*EXERCISE DIRECTIONS*:
Reproduce, from the lines below, exactly the stretch that begins at the line containing "Supply (118, 2329)" and ends at the line containing "تواصل معنا (169, 310)", both included.

*MATERIAL FOR THIS EXERCISE*:

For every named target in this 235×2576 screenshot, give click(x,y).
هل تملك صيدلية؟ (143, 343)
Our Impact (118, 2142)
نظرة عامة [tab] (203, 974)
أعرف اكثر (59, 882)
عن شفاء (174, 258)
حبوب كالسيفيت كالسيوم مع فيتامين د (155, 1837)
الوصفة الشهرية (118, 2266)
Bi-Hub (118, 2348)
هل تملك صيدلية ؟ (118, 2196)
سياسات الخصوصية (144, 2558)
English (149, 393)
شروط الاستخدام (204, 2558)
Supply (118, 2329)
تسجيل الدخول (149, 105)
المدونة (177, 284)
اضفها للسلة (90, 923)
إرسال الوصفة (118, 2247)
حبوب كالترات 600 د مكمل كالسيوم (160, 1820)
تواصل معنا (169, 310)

---

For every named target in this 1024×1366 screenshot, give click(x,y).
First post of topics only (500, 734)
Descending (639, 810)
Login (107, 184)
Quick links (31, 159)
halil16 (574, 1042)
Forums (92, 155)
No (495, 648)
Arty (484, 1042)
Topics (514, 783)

*EXPECTED OUTPUT*:
Supply (118, 2329)
تسجيل الدخول (149, 105)
المدونة (177, 284)
اضفها للسلة (90, 923)
إرسال الوصفة (118, 2247)
حبوب كالترات 600 د مكمل كالسيوم (160, 1820)
تواصل معنا (169, 310)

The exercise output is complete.